TASK REQUIREMENTS: Copy the stretch of entries from the line containing "The image size is (1000, 528)." through the line containing "Open the Patate_85", both ends included, without changing anything.

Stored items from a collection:
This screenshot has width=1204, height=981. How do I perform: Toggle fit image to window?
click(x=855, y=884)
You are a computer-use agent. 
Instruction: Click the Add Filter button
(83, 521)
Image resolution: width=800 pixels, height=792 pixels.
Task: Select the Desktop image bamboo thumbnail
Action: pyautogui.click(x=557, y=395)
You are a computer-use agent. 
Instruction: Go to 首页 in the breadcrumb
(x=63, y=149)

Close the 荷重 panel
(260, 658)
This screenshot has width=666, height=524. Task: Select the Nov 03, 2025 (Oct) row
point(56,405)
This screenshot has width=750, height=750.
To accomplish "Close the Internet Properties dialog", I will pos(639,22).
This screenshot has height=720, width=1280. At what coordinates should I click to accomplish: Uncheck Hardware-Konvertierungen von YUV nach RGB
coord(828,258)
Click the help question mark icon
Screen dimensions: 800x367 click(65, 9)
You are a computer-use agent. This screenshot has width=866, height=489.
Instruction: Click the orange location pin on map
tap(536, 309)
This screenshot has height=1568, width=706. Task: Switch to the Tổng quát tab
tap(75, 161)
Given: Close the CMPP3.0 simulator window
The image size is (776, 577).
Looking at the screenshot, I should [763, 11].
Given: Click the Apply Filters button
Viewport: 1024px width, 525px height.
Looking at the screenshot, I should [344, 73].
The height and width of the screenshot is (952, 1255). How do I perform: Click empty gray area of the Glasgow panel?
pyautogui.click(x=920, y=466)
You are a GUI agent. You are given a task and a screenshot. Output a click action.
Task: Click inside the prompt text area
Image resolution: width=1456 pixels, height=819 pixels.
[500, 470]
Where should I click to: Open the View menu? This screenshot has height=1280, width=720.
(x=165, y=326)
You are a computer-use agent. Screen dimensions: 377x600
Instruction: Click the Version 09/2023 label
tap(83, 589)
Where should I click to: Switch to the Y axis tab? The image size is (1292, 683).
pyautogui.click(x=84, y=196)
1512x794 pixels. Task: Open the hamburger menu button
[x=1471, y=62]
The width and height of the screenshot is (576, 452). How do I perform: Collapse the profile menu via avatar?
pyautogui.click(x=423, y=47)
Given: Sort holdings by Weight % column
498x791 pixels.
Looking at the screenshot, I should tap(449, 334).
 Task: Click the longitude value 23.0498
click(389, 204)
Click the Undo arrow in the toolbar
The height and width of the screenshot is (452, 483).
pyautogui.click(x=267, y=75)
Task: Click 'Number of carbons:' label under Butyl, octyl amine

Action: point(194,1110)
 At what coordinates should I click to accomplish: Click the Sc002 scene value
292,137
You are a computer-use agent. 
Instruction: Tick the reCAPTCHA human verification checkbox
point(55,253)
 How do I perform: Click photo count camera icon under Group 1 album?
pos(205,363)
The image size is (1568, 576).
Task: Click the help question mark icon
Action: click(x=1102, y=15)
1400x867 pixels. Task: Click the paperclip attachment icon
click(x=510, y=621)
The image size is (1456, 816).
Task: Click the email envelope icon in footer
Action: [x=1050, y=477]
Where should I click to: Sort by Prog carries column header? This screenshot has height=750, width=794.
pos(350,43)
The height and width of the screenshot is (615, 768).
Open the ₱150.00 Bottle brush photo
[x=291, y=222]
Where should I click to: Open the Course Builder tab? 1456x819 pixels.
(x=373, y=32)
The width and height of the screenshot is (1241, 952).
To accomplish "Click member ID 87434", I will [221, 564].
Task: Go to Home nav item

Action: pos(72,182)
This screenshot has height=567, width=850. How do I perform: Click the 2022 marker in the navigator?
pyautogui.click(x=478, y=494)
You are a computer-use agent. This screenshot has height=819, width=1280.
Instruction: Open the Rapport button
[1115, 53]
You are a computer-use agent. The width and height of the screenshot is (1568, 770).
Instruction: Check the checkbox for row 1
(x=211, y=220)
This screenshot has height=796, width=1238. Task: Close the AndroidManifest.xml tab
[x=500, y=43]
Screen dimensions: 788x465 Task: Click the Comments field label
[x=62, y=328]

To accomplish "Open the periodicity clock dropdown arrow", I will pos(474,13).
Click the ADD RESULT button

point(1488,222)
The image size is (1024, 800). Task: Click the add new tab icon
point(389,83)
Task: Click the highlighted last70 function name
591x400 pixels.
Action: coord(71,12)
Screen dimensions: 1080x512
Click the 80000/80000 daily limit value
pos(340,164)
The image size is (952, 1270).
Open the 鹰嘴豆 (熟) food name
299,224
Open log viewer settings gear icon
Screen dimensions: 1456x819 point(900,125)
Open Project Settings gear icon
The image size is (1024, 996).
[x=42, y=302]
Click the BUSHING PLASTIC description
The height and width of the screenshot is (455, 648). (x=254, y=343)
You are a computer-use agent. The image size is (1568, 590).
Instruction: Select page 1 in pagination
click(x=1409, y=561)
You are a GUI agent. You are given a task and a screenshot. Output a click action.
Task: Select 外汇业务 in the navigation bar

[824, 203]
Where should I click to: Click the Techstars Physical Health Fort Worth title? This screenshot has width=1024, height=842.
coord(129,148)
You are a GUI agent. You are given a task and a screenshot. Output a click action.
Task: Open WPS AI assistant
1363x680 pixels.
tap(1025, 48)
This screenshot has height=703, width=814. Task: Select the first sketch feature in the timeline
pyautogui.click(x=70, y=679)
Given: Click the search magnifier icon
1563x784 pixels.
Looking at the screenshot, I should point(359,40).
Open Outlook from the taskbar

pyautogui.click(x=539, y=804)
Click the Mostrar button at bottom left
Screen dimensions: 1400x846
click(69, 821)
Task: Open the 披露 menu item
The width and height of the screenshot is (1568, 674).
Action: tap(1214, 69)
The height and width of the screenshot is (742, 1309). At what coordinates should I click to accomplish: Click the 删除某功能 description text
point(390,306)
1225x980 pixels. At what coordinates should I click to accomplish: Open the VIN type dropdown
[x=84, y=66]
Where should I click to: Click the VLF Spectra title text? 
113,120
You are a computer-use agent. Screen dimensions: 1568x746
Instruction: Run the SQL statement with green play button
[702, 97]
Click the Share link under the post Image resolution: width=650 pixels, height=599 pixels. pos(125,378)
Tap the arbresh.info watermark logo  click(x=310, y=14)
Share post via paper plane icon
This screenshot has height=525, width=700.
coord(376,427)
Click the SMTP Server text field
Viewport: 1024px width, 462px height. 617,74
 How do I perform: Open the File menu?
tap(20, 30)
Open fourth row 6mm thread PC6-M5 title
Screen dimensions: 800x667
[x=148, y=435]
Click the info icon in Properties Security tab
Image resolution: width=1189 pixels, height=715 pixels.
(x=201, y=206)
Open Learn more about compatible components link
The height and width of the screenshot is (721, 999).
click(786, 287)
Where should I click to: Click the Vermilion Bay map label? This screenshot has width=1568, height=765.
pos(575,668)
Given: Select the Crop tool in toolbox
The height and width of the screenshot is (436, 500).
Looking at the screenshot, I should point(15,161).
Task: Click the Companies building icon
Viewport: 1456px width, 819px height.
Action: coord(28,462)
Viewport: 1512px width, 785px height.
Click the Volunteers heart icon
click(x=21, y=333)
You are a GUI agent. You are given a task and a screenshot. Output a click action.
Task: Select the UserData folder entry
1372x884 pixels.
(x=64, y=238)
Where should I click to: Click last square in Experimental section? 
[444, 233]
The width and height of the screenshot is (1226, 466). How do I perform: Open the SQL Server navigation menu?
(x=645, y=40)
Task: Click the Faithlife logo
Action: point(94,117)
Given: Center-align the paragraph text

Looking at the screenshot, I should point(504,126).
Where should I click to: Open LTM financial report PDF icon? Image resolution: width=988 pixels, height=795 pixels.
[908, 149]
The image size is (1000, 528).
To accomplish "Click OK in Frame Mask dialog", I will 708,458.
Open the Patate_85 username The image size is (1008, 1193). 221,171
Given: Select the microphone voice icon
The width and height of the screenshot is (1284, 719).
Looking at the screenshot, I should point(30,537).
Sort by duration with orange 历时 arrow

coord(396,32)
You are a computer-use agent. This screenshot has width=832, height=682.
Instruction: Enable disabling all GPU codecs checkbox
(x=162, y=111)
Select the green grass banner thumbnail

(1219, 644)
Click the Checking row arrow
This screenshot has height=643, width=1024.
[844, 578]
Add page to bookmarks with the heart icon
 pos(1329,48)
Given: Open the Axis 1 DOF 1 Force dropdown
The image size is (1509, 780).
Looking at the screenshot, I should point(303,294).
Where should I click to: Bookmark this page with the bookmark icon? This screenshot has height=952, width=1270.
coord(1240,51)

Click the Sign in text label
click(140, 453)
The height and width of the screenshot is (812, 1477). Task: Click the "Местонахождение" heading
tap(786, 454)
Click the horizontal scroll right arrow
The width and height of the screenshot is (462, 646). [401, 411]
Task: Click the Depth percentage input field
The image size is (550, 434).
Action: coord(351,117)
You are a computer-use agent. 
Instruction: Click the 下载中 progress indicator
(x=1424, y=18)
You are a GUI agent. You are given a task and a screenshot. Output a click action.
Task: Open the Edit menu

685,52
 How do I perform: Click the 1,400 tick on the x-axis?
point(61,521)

ANSWER TO THE EXERCISE:
The image size is (1000, 528).
To accomplish "Click OK in Frame Mask dialog", I will 708,458.
Open the Patate_85 username The image size is (1008, 1193). 221,171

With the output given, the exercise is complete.